Personal satisfaction, luxury and success has become far more important than a family. It’s the return, the reward for all of that costly Catholic education.
The contraception mentality is so deeply embedded in the culture, even good Catholics will look askance at a family of 13 and say things like, “How can they afford to support so many kids?” ”No wonder they home-school.” Or, “All that woman is is a baby factory.” And, “That husband certainly must have a high sex drive.”
Yep, even devout Catholics will say that stuff.
April 26th, 2007 at 5:37 pm
I have never heard a homily about contraception. Not once. I think it is a real shame. Given the percentage of Catholics who are contracepting, it seems like it would be a good topic to cover. I don’t know if I agree that priests shy away from the topic for fear of losing wealthy parishoners, although I suppose its possible. I think its far more likely that the priests are uneducated about the topic themselves.
I can assure you that it is not just another form of birth control.
If you are interested in learning more about it, check out Christopher West’s “Good News About Sex and Marriage” or some of Father Richard Hogan’s work. There is also the Couple to Couple League’s website http://www.ccli.org, and http://www.omsoul.com. There are better resources out there, I’m sure, but those are the ones that come to mind.
April 26th, 2007 at 5:49 pm
AMEN! AMEN! AMEN!
April 26th, 2007 at 6:26 pm
Yep, what Adoro said! Superb post.
I like what I’m hearing about our Coadjutor Archbishop too. However, being of a naturally suspicious nature and having a healthy dose of fear of disappointment, I’m keeping my goals low. I’m waiting for him to surprise me. Me of little faith, I know.
You and I both know some who would find criticism even with Christ cleansing the temple. He’s not wearing the right color, it’s not a fiddleback chausable, hey, that’s not Latin..blah, blah, blah.
His Excellency will be under enormous pressure from all sides. He is in my prayers.
April 26th, 2007 at 9:49 pm
Great post. I have heard a homily on contraception once and the priest only condemned abortifacient contraception.
I have heard a prayer for the end to the evils of contraception in the prayers of the faithful once.

# WORK INSTRUCTIONS
• A. Write out the part of the comment thread that begins at the words "Yep, even devout" and stops after "come to mind.".
• B. State how many lines of the entries contain the string "link", giving only the number.
The comment thread and the entries come from unrelated sources.

[Dataset excerpt]
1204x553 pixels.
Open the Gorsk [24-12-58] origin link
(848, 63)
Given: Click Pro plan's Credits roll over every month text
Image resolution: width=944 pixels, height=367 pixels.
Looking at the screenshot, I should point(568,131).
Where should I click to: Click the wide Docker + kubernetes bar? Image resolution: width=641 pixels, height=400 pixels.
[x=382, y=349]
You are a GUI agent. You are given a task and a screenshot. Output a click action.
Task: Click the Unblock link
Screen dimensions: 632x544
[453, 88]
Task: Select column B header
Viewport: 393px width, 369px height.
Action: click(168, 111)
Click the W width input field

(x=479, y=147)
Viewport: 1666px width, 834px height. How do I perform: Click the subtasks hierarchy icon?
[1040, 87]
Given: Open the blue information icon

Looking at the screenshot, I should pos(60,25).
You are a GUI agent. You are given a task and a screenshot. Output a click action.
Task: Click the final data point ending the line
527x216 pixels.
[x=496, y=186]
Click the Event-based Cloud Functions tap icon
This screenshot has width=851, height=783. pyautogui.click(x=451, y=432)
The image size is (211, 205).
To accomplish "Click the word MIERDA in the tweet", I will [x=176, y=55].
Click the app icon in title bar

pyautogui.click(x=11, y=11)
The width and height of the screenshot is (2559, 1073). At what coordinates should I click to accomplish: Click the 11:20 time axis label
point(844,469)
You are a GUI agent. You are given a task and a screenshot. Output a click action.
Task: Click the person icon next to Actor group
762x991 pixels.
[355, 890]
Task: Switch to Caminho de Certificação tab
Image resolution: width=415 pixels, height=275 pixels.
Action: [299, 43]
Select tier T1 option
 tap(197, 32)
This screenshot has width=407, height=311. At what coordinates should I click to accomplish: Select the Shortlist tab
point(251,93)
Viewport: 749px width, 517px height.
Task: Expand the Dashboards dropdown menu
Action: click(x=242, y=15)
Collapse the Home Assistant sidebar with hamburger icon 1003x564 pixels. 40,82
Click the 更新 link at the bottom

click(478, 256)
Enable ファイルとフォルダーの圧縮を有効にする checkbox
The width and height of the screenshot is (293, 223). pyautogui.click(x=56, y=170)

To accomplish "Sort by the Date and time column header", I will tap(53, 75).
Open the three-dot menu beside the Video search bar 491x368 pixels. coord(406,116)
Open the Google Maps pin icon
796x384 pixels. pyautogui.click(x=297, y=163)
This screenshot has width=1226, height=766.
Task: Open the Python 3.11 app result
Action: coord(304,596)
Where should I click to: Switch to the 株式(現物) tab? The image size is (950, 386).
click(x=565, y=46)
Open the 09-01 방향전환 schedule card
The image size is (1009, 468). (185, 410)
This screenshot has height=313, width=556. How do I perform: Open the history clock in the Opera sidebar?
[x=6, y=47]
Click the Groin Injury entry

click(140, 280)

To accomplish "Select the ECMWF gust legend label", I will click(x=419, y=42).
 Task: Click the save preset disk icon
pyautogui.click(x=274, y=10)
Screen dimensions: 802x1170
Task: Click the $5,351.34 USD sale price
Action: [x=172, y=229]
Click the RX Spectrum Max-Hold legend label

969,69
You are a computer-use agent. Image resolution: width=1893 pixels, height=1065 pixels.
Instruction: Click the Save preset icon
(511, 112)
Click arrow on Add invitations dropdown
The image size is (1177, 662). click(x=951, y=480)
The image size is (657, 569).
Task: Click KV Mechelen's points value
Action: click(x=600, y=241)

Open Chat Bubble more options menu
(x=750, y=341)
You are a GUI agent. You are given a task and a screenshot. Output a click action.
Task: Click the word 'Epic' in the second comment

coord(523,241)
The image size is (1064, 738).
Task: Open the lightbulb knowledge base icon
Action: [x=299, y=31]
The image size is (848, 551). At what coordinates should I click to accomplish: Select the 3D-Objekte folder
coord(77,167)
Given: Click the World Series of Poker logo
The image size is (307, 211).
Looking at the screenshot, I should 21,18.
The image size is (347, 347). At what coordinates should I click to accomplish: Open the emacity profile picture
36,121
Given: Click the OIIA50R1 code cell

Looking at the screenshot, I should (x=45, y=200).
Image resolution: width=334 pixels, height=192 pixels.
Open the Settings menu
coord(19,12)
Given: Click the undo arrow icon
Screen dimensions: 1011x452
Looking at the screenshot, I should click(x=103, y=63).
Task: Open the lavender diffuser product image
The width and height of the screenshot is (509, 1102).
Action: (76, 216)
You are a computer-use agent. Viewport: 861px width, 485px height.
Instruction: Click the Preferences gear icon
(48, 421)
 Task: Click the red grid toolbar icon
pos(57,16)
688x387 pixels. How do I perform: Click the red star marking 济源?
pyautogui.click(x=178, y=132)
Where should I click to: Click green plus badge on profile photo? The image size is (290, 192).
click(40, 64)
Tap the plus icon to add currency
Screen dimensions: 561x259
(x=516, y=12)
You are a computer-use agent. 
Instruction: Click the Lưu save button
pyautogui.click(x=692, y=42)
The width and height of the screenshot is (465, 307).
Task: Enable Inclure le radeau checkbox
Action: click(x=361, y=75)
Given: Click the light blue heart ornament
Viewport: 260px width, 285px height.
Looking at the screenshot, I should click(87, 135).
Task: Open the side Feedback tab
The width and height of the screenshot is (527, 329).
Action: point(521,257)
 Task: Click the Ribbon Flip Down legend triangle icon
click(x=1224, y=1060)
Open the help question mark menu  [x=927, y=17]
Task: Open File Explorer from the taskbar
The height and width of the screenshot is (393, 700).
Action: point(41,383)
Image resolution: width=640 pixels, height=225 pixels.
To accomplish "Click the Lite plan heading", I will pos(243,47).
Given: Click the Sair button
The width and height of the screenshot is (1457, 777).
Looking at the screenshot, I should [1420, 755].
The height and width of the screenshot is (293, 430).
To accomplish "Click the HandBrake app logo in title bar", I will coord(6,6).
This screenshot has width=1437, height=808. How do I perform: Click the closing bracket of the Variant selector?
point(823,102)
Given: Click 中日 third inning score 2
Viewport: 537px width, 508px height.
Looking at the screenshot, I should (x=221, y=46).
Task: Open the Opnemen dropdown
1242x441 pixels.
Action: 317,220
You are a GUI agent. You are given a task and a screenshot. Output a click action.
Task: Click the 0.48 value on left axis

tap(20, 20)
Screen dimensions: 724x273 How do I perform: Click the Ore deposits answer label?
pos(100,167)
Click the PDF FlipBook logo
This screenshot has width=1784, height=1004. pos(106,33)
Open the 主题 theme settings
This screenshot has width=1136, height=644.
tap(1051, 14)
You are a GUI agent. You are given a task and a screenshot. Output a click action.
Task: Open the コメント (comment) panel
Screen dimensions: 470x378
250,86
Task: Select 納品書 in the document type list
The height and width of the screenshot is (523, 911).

# SOLUTIONS TO THE TASKS
• A.
Yep, even devout Catholics will say that stuff.
April 26th, 2007 at 5:37 pm
I have never heard a homily about contraception. Not once. I think it is a real shame. Given the percentage of Catholics who are contracepting, it seems like it would be a good topic to cover. I don’t know if I agree that priests shy away from the topic for fear of losing wealthy parishoners, although I suppose its possible. I think its far more likely that the priests are uneducated about the topic themselves.
I can assure you that it is not just another form of birth control.
If you are interested in learning more about it, check out Christopher West’s “Good News About Sex and Marriage” or some of Father Richard Hogan’s work. There is also the Couple to Couple League’s website http://www.ccli.org, and http://www.omsoul.com. There are better resources out there, I’m sure, but those are the ones that come to mind.

• B. 3